A normal component of the journey is for the hero to have a guide. This role is fulfilled by the wife of the protagonist. At times, she is more knowledgeable than him and tries to share her wisdom such as when they first enter Red-Town. Additionally, the protagonist’s wife is his partner in action by helping him carry palm-wine, earning money by using him as a canoe, and traveling with him on nearly every occasion after he rescues her from the Skull’s Family’s House.
Once the heroic journey starts, the protagonist moves over a threshold to adventure. For the Palm-Wine Drinkard, this event occurs when he pays a visit to Death’s house. Here, the hero traps and binds Death, an activity which gives the reader permission to believe the story is taking place in a strange and magical world.
The drinkard’s tasks become increasingly difficult and bizarre. After getting help from Drum, Dance and Song to overcome his monstrous and greedy child “ZURRJIR,” he and his wife end up in Unreturnable-Heaven’s Town where, among other things they are beaten, have their heads shaved with rocks and broken glass, and are buried alive in a football field. They survive through various magic and miraculous means only to find Reds’ Town and so forth. Such adventures give structure to the book as a series of contests and display the hero’s skill and cunning. These episodes also show his character as he grows more responsible an aware of his place in society, but not in a particularly linear fashion.
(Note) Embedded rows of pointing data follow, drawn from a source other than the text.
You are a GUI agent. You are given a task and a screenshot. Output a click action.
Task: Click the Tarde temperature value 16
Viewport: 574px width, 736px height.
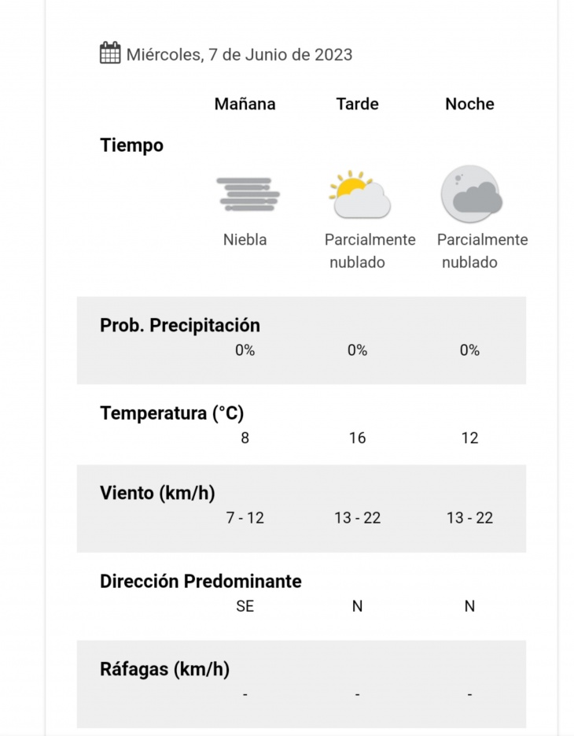coord(357,438)
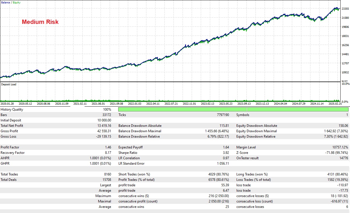The image size is (350, 213).
Task: Select the 2022.11.01 date on time axis
Action: [189, 104]
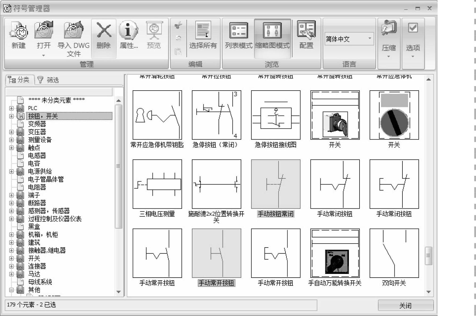Switch to the 筛选 filter tab
476x316 pixels.
[49, 80]
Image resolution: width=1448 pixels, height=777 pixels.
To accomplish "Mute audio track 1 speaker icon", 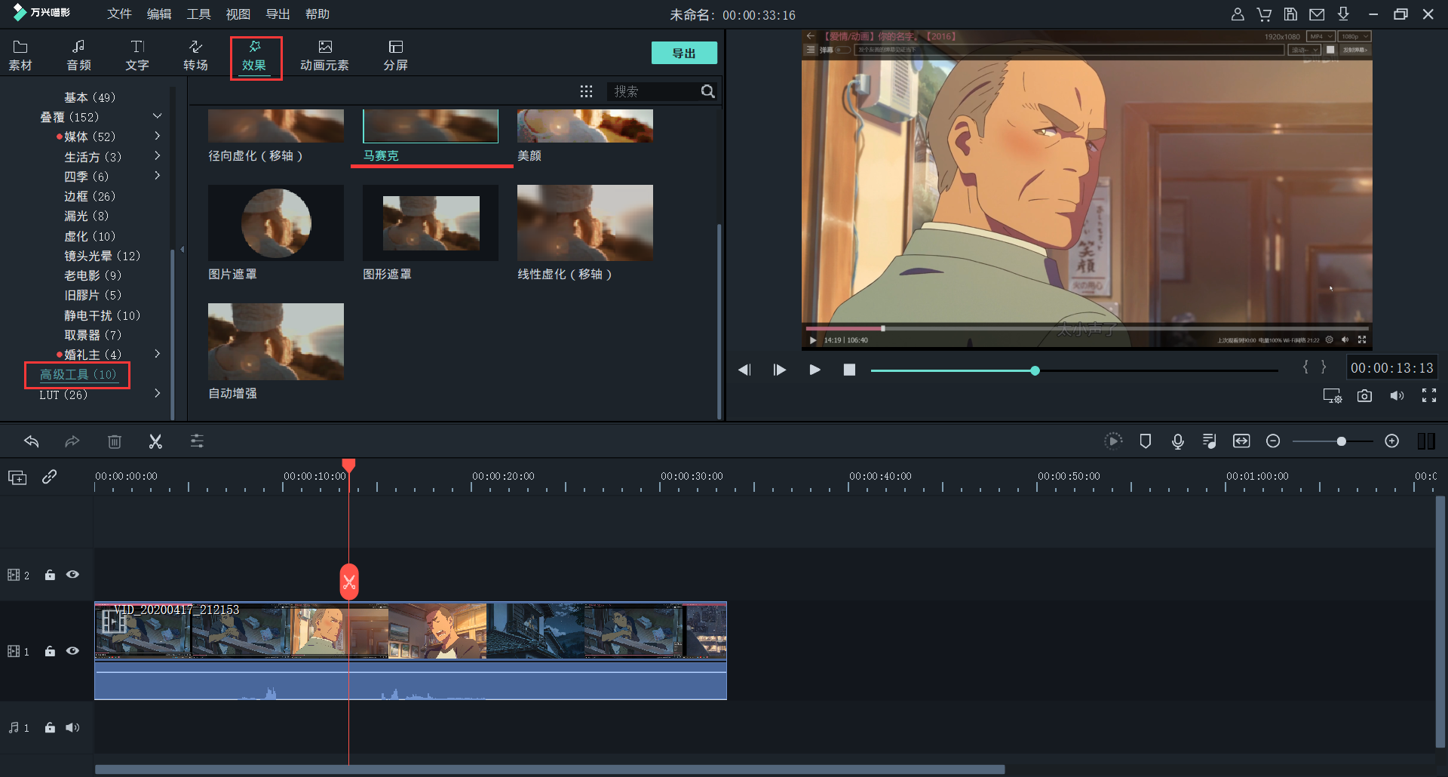I will [x=72, y=728].
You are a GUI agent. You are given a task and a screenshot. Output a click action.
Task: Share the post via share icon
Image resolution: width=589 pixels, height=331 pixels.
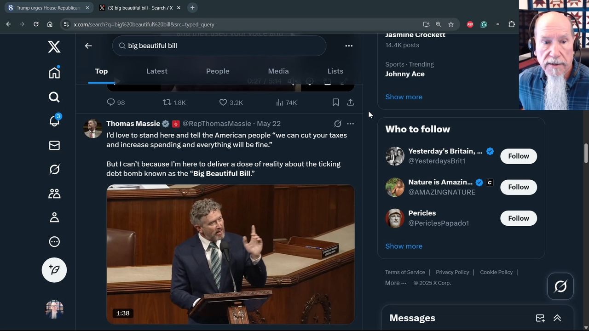click(x=350, y=103)
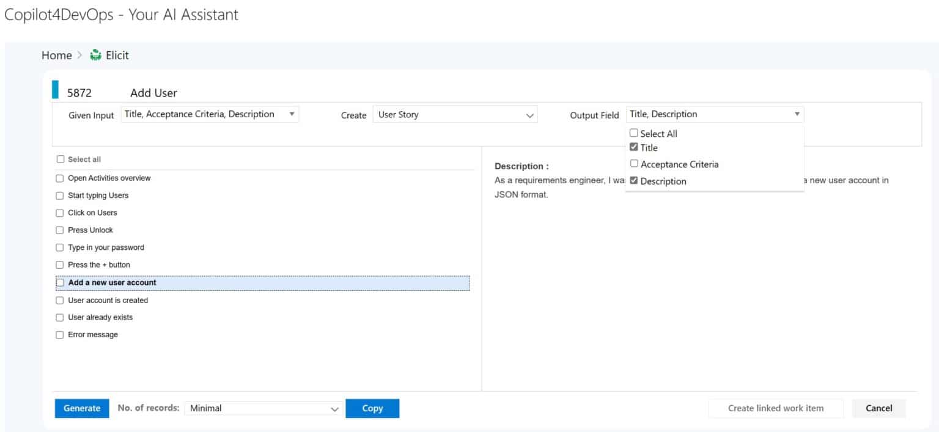
Task: Click Create linked work item
Action: coord(775,408)
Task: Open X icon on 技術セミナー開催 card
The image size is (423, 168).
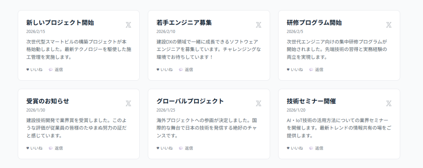Action: (x=389, y=103)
A symbolic death and return occurs when the hero and his wife sell their deaths in the White Tree. This kind of death sets the stage for a miraculous rebirth and awakening into a new life. From this point on, the protagonist acts in even more heroic ways and has the strength to continue his journey because he has been given a guarantee on his life. Symbolically, the drinkard has overcome his concerns about mortality before he reenters the world on his quest.
Boon and Return
In the archetypal journey, the hero wins a boon by succeeding with his quest. This heavenly gift has regenerative power for the hero and the rest of the world when he returns from his quest. In the instance of the Palm-Wine Drinkard, the great gift is an egg which would grant desires. This is a mighty gift that the protagonist wisely uses the combat the famine in his home, but the greed of the community eventually damages the magic egg.
When the drinkard repairs the egg, he uses it to punish the people for their destructiveness and gluttony. The egg may not be the archetypal elixir, but the hero’s own growth as a person to act with charity or justice as the situation demands is the real boon his quest has obtained for him.
Tutuola’s story is understandable to many people because it employs an archetypal story of the heroic quest and uses many universal images. At the same time, the voice and setting of The Palm-Wine Drinkard remains distinctly African.
Tutuola, Amos. The Palm-Wine Drinkard. The Palm-Wine Drinkard and My Life in the Bush of Ghosts. New York: Grove Press, 1953.